Special Report

The Best and Worst CEOs of 2018

The Worst

Source: Jason Kempin / Getty Images for Chipotle Mexican Grill

1. Steve Ells
> Company: Chipotle Mexican Grill
> Tenure: July 2003 – Mar. 2018
> Annual compensation: $11.1 million
> YTD stock price change: +62.4% (NYSE: CMG)

The founder of fast casual restaurant Chipotle Mexican Grill, Steve Ells took an $85,000 loan to open the first restaurant in Denver, expanding it to a nationwide chain with 2,400 locations. Earlier this year, however, Ells stepped down as the company’s chief executive. The company has faced widespread criticism in the wake of E-coli outbreaks traced back to several Chipotle locations in late 2015. Company leadership said they would investigate the issue and make necessary changes, but problems persisted. Additionally, after much anticipation, the company introduced queso to its menu, but the new ingredient did not take off as expected. Chipotle’s sales dipped 13% in 2016 and have yet to return to 2015 levels.

After Ells departure was announced in November 2017, Chipotle stock surged 12%. Ells handed the company over to former Taco Bell CEO Brian Niccol in March of this year.

Source: Stagophile / Wikimedia Commons

2. John Flannery
> Company: General Electric
> Tenure: Aug. 2017 – Oct. 2018
> Annual compensation: $5.8 million
> YTD stock price change: -57.5% (NYSE: GE)

GE share price rose more than 7% after John Flannery was removed as CEO in October. Before he was ousted, company shares were their lowest point in nine years. Reportedly, Flannery was ousted because he did not facilitate GE’s turnaround quickly enough, though Jim Cramer speculated that it had more to do with Flannery’s failure to anticipate the high costs of running the company’s energy and insurance businesses.

GE’s board did act quickly, though. Flannery was ousted after just 14 months at the helm. Additionally, he may leave with far less compensation than many CEOs get on their way out, as GE’s board has considerable flexibility in determining severance.

Source: Harold Cunningham / Getty Images

3. Carlos Ghosn
> Company: Renault-Nissan-Mitsubishi Alliance
> Tenure: 2001 – present
> Annual compensation: N/A
> YTD stock price change: N/A

Carlos Ghosn, CEO of the Renault-Nissan-Mitsubishi Alliance, one of the largest automotive groups in the world, is currently sitting in a Tokyo jail cell. Ghosn made a name for himself in the 1990s by bringing Japanese automaker Nissan back from the brink of bankruptcy. Though he has not been officially charged, he is being held as a flight risk under suspicion that he underreported his income by tens of millions for dollars over the years since 2010. Though Ghosn denies any wrongdoing, his has been removed from his position as chairman of Nissan.

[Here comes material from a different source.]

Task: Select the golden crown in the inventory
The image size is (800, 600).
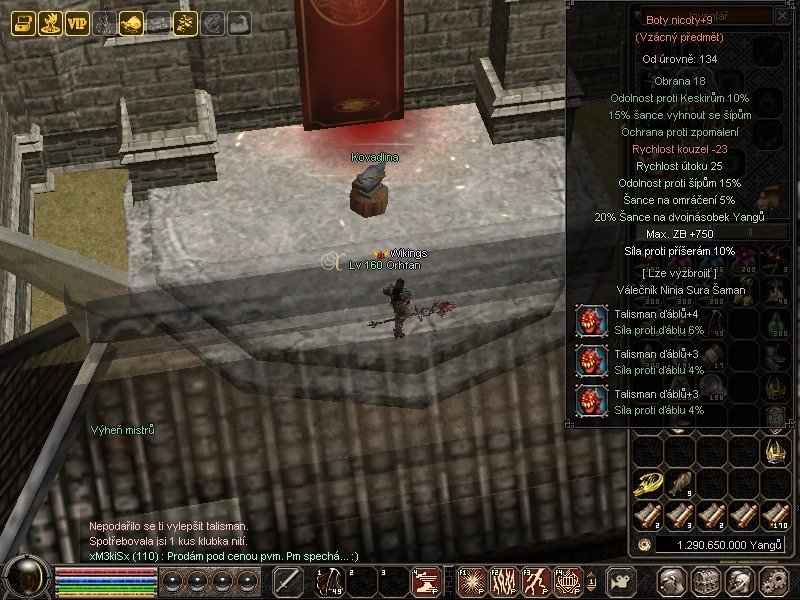Action: tap(775, 452)
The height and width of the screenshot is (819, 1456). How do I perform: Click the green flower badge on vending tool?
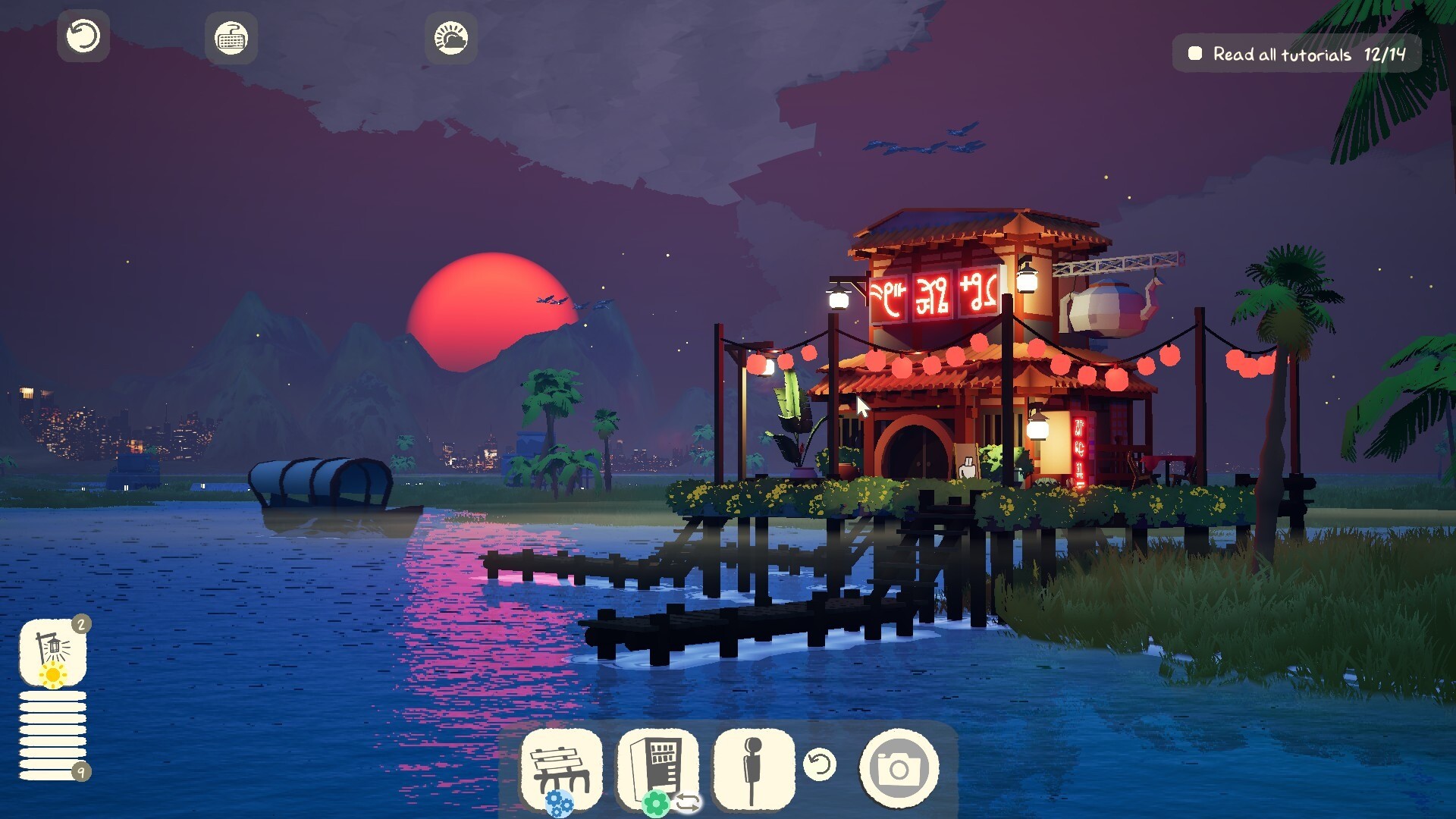pyautogui.click(x=655, y=801)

Source: Miosotis Jade / Wikimedia Commons

4. Edward Lampert
> Company: Sears
> Tenure: May 2013 – Oct. 2018
> Annual compensation: $4.3 million
> YTD stock price change: -90.3% (NASDAQ: SHLD)

After buying Sears in 2005, many saw Eddie Lampert as the department store chain’s savior. But by now it is apparent Sears is likely a dying brand, having filed for bankruptcy in October. In an attempt to save Sears, Lampert and his own hedge fund made loans to the company. Though Lampert and his company are the owner of much of Sears’ debt and assets, they could benefit from the company’s collapse as much of the debt is backed by hard assets. And though Lampert is also the company’s largest shareholder, he has also bought over the years much of its valuable stores and real estate. Critics have called Lampert’s strategy with Sears a “slow-motion liquidation,” stripping the company’s assets and laying off tens of thousands of workers. Even if Lampert remains financially secure, his name will forever be associated with the death of a well-known brand.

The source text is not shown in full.